The first movement to make the Scripture speak the current tongue appeared nearly three centuries before Christ. Most of the Old Testament then existed in Hebrew. But the Jews had scattered widely. Many had gathered in Egypt where Alexander the Great had founded the city that bears his name. At one time a third of the population of the city was Jewish. Many of the people were passionately loyal to their old religion and its Sacred Book. But the current tongue there and through most of the civilized world was Greek, and not Hebrew. As always, there were some who felt that the Book and its original language were inseparable. Others revealed the disposition of which we spoke a moment ago, and set out to make the Book speak the current tongue. For one hundred and fifty years the work went on, and what we call the Septuagint was completed. There is a pretty little story which tells how the version got its name, which means the Seventy—that King Ptolemy Philadelphus, interested in collecting all sacred books, gathered seventy Hebrew scholars, sent them to the island of Pharos, shut them up in seventy rooms for seventy days, each making a translation from the Hebrew into the Greek. When they came out, behold, their translations were all exactly alike! Several difficulties appear in that story, one of which is that seventy men should have made the same mistakes without depending on each other. In addition, it is not historically supported, and the fact seems to be that the Septuagint was a long and slow growth, issuing from the impulse to make the Sacred Book speak the familiar tongue. And, though it was a Greek translation, it virtually displaced the original, as the English Bible has virtually displaced the Hebrew and Greek to-day. The Septuagint was the Old Testament which Paul used. Of one hundred and sixty-eight direct quotations from the Old Testament in the New nearly all are from the Greek version—from the translation, and not from the original.
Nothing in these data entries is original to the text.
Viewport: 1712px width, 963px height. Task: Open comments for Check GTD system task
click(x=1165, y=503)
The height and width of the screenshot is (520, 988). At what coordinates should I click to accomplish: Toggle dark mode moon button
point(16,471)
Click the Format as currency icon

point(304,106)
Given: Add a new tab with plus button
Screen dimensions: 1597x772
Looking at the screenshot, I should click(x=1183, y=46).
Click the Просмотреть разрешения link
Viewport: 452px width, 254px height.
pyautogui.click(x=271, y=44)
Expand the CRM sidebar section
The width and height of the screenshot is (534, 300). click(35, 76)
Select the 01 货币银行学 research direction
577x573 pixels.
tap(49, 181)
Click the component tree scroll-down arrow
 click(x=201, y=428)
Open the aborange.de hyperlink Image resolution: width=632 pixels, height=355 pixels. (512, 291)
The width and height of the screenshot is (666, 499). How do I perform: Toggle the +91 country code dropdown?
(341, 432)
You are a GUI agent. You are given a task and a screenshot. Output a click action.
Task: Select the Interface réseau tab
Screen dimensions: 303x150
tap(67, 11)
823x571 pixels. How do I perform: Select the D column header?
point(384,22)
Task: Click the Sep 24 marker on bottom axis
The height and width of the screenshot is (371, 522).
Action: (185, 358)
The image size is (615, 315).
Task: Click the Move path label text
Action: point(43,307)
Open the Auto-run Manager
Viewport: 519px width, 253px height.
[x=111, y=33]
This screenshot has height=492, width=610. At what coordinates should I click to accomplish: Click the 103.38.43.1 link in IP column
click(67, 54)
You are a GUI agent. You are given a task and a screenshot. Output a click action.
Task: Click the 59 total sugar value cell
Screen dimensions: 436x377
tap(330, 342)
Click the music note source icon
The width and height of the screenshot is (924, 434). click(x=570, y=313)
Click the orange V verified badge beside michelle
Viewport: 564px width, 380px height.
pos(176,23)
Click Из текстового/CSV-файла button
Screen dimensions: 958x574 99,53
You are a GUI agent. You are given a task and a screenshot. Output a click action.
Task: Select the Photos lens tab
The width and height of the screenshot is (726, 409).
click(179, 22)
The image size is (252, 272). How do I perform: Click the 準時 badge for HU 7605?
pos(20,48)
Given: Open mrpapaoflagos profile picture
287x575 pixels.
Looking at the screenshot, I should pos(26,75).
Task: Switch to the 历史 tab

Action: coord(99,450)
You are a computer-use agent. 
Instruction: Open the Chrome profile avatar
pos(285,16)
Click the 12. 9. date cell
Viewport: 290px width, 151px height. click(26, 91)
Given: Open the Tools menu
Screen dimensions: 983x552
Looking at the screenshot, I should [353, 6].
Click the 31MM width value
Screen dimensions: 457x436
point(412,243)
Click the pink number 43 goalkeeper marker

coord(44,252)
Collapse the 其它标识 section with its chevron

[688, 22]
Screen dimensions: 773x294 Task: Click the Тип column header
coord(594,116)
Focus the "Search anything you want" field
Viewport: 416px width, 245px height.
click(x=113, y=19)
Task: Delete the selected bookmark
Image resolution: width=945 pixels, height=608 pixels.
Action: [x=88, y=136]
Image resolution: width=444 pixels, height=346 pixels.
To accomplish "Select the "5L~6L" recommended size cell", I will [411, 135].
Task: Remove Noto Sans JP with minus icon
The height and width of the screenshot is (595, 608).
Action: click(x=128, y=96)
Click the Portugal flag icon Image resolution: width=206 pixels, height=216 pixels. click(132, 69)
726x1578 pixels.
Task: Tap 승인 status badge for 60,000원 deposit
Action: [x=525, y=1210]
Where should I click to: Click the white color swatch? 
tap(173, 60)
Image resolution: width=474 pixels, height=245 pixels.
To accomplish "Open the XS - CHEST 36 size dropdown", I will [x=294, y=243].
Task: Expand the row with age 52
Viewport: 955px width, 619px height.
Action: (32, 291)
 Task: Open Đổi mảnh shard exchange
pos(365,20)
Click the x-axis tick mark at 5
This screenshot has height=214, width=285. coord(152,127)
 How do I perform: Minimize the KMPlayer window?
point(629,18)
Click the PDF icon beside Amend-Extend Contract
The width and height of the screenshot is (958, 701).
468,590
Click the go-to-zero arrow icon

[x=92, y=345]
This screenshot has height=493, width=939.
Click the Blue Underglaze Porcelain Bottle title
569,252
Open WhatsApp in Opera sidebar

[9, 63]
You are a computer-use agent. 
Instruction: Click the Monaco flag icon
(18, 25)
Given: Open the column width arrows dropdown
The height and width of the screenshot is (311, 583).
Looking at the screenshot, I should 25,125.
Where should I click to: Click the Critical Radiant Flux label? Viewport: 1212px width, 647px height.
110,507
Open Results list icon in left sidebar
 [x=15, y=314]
We owe still more to translation. While there is accumulating evidence that there was spoken in Palestine at that time a colloquial Greek, with which most people would be familiar, it is yet probable that our Lord spoke neither Greek nor Hebrew currently, but Aramaic. He knew the Hebrew Scriptures, of course, as any well- trained lad did; but most of His words have come down to us in translation. His name, for example, to His Hebrew mother, was not Jesus, but Joshua; and Jesus is the translation of the Hebrew Joshua into Greek. We have His words as they were translated by His disciples into the Greek, in which the New Testament was originally written.

By the time the writing of the New Testament was completed, say one hundred years after Christ, while Greek was still current speech, the Roman Empire was so dominant that the common people were talking Latin almost as much as Greek, and gradually, because political power was behind it, the Latin gained on the Greek, and became virtually the speech of the common people. The movement to make the Bible talk the language of the time appeared again. It is impossible to say now when the first translations into Latin were made. Certainly there were some within two centuries after Christ, and by 250 A.D. a whole Bible in Latin was in circulation in the Roman Empire. The translation of the New Testament was from the Greek, of course, but so was that of the Old Testament, and the Latin versions of the Old Testament were, therefore, translations of a translation.

There were so many of these versions, and they were so unequal in value, that there was natural demand for a Latin translation that should be authoritative. So came into being what we call the Vulgate, whose very name indicates the desire to get the Bible into the vulgar or common tongue. Jerome began by revising the earlier Latin translations, but ended by going back of all translations to the original Greek, and back of the Septuagint to the original Hebrew wherever he could do so. Fourteen years he labored, settling himself in Bethlehem, in Palestine, to do his work the better. Barely four hundred years (404 A.D.) after the birth of Christ his Latin version appeared. It met a storm of protest for its effort to go back of the Septuagint, so dominant had the translation become. Jerome fought for it, and his version won the day, and became the authoritative Latin translation of the Bible.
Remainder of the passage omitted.